Material shown below:
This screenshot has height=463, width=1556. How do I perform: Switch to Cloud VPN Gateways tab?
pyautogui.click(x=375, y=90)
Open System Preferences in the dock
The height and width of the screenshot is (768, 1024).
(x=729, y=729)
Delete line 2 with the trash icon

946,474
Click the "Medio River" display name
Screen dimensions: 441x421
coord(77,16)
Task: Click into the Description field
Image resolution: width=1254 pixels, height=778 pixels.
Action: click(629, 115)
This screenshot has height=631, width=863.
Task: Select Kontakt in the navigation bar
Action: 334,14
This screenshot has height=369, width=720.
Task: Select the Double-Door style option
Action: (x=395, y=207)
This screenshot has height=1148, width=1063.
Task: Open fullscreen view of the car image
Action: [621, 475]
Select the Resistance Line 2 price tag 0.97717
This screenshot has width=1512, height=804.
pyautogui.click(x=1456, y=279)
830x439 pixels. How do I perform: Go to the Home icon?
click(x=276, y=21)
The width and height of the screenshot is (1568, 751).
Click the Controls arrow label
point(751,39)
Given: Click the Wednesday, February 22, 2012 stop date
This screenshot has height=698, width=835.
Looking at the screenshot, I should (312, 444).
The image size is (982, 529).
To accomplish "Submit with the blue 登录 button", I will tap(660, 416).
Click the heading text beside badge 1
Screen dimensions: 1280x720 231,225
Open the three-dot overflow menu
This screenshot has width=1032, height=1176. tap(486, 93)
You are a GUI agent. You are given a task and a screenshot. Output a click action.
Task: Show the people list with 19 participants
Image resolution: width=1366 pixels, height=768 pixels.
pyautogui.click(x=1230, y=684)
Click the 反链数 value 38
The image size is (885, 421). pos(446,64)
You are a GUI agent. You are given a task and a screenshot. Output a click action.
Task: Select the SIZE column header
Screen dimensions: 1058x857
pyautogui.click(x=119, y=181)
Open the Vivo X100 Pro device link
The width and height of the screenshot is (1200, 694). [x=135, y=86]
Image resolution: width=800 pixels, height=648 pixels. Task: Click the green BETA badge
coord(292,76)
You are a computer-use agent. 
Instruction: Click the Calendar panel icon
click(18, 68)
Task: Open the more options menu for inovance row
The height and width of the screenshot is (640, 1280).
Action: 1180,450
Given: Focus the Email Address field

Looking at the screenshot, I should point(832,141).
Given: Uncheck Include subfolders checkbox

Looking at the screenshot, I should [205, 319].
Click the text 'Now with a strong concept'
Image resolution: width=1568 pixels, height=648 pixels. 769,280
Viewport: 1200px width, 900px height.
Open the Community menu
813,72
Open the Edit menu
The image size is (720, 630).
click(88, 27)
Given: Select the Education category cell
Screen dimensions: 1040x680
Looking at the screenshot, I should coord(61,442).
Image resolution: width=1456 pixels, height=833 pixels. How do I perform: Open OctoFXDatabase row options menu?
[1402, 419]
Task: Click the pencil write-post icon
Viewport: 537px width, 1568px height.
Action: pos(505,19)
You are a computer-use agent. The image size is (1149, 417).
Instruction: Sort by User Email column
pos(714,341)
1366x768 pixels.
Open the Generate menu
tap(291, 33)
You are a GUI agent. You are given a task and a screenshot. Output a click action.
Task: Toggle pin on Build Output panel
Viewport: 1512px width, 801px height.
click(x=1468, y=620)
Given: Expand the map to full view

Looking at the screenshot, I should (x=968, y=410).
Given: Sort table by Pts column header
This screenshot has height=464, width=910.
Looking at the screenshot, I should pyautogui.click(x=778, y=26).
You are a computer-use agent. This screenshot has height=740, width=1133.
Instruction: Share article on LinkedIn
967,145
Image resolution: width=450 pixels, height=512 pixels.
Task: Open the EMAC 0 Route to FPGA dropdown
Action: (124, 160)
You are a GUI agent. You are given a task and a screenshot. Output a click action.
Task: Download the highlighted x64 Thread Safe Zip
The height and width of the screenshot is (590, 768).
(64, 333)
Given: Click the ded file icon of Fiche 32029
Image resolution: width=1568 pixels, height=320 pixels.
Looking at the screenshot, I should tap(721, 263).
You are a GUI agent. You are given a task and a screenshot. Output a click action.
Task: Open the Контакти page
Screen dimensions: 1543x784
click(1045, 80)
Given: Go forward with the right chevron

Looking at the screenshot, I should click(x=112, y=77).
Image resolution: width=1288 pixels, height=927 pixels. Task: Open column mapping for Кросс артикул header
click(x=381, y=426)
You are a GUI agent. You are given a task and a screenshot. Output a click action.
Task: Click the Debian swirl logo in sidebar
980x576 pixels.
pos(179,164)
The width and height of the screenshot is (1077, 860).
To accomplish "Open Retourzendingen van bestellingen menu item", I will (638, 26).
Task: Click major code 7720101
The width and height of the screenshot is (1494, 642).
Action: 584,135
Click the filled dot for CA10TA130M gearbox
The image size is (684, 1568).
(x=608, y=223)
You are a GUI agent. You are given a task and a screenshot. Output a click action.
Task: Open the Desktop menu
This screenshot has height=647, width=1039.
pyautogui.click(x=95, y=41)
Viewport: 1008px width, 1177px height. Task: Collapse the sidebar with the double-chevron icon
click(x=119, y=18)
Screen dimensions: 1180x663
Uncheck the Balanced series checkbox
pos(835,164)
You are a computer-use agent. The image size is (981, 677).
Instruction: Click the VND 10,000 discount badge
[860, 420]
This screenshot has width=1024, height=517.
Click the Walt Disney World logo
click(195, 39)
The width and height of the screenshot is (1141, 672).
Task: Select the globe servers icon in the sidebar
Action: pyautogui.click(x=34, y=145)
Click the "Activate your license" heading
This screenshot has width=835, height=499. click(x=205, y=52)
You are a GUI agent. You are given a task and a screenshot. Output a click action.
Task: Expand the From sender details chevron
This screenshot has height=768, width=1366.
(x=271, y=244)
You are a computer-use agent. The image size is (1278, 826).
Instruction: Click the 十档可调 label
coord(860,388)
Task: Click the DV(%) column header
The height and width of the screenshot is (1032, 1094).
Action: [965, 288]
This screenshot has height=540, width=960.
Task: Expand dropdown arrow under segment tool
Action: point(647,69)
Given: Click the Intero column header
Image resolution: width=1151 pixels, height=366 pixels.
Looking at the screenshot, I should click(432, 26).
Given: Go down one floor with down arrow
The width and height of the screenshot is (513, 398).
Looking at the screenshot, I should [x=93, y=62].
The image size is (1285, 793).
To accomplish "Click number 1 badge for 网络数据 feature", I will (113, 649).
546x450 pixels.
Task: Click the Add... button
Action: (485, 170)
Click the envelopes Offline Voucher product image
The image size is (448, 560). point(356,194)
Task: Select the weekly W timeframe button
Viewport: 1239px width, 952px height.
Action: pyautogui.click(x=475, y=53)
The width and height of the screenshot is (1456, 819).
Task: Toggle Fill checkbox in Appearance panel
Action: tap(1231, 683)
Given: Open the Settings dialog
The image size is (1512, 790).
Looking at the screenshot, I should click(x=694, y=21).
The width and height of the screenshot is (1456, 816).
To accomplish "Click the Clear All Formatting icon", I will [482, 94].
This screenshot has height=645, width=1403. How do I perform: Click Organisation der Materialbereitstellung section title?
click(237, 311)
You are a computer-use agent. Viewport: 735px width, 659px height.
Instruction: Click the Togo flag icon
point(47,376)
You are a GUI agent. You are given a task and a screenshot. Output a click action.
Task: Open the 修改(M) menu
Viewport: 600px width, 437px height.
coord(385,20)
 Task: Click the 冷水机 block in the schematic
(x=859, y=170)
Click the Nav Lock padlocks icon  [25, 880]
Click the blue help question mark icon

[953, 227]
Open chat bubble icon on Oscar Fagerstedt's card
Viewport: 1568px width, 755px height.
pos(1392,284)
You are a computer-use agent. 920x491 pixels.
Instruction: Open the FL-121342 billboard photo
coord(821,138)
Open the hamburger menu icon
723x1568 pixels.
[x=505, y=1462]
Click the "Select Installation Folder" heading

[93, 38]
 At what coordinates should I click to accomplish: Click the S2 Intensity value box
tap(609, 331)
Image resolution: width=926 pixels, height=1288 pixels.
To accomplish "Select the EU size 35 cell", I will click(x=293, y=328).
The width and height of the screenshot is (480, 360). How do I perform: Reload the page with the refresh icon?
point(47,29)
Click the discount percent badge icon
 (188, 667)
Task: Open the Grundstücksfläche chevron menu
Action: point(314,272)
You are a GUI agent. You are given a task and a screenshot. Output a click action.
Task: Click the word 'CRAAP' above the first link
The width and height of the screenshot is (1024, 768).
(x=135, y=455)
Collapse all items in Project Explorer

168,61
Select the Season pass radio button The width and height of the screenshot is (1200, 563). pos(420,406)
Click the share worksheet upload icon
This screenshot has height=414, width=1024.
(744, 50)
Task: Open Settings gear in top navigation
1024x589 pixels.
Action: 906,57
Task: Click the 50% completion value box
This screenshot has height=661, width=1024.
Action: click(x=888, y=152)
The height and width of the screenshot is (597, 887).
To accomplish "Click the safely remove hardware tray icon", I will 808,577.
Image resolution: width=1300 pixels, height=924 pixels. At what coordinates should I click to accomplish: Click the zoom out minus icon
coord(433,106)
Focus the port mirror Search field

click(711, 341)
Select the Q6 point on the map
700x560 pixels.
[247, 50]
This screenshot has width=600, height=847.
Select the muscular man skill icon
End of Material shown.
__To do__:
Go to the line with "Task: Download the" in the entries above and repeat every line from there through the line with "Given: Click the ded file icon of Fiche 32029", exactly and with no other text.

__Answer to the problem__:
Task: Download the highlighted x64 Thread Safe Zip
The height and width of the screenshot is (590, 768).
(64, 333)
Given: Click the ded file icon of Fiche 32029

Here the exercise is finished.